Fig 1. API requests flow through authentication, validation, and the full swap pipeline before returning results.
Authentication
All API requests require an API key passed in the Authorization header as a Bearer token. Keys are generated from the 0xFOX dashboard under Settings. Each key is scoped to a specific set of permissions (read-only, trade, admin) and tied to an identity.
The TypeScript SDK handles authentication automatically. Pass your API key when constructing the FoxClient instance:
Core API Endpoints
Health Check
GET /v1/health returns the system status, including matching engine availability, supported chains, and current latency metrics. Use this to verify connectivity and monitor service health in production.
Submit Intent
POST /v1/intents is the primary endpoint. Submit a bridge or swap intent with source chain, destination chain, token, amount, and recipient address. The server returns an intent ID that you use to track status.
Query Intent Status
GET /v1/intents/:id returns the current status of an intent: matching, simulating, settling, complete, or failed. The response includes transaction hashes for both source and destination chains once settlement is complete.
Virtual Balances
GET /v1/balances returns V-Ledger balances for the authenticated user across all supported chains and tokens.
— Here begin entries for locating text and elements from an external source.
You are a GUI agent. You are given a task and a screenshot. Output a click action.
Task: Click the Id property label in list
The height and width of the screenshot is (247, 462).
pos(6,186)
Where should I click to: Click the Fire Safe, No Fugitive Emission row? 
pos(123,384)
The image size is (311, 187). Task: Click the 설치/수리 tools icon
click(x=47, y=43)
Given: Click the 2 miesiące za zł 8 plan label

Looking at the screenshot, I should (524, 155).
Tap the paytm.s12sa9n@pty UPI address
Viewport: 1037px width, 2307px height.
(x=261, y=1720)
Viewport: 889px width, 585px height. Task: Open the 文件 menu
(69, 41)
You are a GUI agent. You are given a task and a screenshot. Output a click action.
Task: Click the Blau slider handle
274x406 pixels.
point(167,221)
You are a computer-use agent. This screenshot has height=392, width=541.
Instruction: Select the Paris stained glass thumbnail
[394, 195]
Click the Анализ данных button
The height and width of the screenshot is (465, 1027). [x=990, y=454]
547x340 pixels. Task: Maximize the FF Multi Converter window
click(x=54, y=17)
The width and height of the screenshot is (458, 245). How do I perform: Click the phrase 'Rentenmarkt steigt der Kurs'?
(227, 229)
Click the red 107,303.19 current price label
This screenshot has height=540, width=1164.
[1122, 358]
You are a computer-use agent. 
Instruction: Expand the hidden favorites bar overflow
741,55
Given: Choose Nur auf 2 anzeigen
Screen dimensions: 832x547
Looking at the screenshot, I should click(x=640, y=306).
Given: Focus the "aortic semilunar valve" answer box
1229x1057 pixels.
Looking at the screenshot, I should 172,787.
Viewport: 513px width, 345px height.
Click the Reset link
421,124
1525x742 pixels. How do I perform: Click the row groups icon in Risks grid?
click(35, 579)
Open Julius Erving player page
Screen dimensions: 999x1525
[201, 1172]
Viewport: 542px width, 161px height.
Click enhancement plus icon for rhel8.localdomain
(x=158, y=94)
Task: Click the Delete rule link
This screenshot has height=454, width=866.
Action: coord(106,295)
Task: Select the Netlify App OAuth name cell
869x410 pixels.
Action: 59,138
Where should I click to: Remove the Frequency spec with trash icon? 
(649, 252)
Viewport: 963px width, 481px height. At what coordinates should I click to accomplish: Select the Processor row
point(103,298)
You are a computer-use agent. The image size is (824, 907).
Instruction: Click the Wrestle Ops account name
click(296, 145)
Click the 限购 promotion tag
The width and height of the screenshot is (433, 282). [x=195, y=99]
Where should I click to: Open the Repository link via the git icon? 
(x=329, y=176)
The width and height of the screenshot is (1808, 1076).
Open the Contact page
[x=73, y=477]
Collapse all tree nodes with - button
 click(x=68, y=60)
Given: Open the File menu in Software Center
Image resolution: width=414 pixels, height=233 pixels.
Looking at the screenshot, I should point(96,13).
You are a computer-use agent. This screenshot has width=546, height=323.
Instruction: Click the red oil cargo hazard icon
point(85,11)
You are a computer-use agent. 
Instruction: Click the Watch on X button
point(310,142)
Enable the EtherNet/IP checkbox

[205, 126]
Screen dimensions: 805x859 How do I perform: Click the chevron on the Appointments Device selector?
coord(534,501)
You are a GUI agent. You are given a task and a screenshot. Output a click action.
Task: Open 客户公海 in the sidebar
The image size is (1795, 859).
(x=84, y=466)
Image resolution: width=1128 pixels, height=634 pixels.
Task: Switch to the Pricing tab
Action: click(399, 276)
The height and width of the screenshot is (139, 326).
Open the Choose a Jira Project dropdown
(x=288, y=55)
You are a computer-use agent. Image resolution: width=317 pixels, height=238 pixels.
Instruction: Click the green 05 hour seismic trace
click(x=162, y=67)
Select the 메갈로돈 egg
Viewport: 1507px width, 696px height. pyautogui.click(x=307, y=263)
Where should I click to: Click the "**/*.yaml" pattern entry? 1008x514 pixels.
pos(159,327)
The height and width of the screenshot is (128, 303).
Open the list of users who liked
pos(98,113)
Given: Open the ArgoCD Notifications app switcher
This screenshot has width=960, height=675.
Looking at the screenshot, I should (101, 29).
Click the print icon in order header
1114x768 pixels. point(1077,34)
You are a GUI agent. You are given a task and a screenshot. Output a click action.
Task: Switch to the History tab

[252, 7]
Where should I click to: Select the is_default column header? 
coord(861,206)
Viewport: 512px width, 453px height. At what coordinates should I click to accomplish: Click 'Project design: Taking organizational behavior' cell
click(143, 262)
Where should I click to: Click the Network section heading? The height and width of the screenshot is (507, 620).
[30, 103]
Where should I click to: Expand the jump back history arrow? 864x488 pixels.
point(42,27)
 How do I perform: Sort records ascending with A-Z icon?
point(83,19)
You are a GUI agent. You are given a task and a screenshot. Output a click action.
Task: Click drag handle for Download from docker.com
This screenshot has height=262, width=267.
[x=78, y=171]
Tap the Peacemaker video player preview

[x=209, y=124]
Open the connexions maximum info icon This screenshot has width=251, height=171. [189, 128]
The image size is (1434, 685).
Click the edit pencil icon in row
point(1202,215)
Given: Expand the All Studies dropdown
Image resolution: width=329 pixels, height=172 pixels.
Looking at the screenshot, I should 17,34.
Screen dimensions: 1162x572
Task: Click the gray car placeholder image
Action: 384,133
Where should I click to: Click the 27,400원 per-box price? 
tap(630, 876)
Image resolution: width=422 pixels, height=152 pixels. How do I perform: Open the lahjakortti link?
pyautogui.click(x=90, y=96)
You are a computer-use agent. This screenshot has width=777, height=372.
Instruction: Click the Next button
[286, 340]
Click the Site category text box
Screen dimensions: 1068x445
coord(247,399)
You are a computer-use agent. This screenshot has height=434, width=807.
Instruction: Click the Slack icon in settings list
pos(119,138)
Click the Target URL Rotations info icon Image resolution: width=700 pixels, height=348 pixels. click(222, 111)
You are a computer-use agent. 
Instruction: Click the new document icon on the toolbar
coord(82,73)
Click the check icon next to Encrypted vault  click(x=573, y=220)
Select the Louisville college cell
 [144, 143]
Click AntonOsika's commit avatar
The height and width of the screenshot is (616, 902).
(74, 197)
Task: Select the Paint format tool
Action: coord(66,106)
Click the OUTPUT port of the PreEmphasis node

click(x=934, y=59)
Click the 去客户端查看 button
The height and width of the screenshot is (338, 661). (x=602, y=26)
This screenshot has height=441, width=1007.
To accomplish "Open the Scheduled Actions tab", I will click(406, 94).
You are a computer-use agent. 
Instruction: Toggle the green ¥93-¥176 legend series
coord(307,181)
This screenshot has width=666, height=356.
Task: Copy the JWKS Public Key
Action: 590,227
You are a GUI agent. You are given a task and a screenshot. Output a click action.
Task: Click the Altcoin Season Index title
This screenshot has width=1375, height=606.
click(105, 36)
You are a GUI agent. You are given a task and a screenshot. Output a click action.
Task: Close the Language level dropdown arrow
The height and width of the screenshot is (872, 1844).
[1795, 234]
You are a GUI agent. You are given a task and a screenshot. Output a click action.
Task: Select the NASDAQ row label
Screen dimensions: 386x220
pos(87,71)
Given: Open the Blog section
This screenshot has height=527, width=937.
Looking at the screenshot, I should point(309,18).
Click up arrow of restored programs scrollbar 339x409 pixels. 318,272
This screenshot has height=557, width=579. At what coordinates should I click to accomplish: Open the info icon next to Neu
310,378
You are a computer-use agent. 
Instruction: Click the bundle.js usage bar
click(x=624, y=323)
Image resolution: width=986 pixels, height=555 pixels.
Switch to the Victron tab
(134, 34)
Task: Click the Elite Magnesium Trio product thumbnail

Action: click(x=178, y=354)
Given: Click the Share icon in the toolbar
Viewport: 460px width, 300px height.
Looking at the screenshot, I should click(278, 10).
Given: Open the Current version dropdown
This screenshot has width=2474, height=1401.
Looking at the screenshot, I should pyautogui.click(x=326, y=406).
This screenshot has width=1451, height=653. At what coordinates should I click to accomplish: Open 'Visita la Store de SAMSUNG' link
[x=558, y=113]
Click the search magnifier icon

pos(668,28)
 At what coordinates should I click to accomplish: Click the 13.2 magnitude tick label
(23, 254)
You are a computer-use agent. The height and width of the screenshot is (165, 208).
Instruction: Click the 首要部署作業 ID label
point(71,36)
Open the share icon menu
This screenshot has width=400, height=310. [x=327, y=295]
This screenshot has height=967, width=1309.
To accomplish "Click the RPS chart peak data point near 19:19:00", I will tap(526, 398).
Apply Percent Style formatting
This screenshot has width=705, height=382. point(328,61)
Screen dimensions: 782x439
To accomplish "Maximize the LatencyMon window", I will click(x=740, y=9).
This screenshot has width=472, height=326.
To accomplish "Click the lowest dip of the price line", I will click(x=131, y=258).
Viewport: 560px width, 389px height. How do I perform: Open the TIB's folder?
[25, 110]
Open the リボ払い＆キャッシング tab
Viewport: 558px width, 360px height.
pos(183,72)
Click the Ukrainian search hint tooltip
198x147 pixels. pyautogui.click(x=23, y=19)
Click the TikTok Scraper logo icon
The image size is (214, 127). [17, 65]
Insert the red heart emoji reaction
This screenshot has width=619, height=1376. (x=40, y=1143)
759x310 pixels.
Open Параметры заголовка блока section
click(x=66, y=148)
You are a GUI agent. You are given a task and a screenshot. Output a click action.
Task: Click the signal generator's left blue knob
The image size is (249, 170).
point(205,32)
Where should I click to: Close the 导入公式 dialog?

These are off-chain balances that can be used for instant transfers without gas costs.
Deposit and Withdraw
POST /v1/deposit and POST /v1/withdraw move assets between on-chain wallets and the V-Ledger. Deposits require an on-chain transaction (gas is paid); withdrawals are initiated off-chain and settled by the system.
Fig 2. Core API endpoints: intents for bridging, balances for V-Ledger state, and deposit/withdraw for on-chain interaction.
TypeScript SDK: FoxClient
The @0xfox-org/sdk package provides a typed TypeScript client that wraps all API endpoints. Install it via npm:
The SDK provides full TypeScript types for all request and response objects, enabling IDE autocompletion and compile-time type checking. All methods return Promises and support both async/await and callback patterns.
Key Methods
fox.health()— Check system status and supported chains.fox.submitIntent(params)— Submit a bridge or swap intent.fox.getIntent(id)— Query intent status and settlement details.fox.getBalances()— Fetch V-Ledger balances.fox.deposit(params)— Initiate an on-chain deposit to V-Ledger.fox.withdraw(params)— Withdraw from V-Ledger to on-chain wallet.
Rate Limits
The API enforces rate limits per API key. Standard keys allow 60 requests per minute for read endpoints and 10 requests per minute for write endpoints (intent submission, deposit, withdraw). Rate limit headers (X-RateLimit-Remaining, X-RateLimit-Reset) are included in every response. Enterprise keys with higher limits are available for high-volume integrators.
Error Handling
All errors follow a consistent JSON format with error (machine-readable code),message (human-readable description), and details (additional context). HTTP status codes follow REST conventions: 400 for bad requests, 401 for auth failures, 429 for rate limits, and 500 for internal errors. The SDK throws typed exceptions that you can catch and handle programmatically.
Best Practices
- Poll with backoff: After submitting an intent, poll the status endpoint with exponential backoff (start at 1s, max 10s). Most intents resolve in under 5 seconds.
- Use V-Ledger for frequent transfers: Deposit once, then use virtual balances for subsequent transfers to avoid on-chain gas costs.
- Cache health responses: The health endpoint data is stable for 30+ seconds. Cache it to stay within rate limits.
- Handle simulation failures gracefully: If the Shadow EVM rejects a transaction, the error includes the revert reason. Use it to adjust parameters and retry.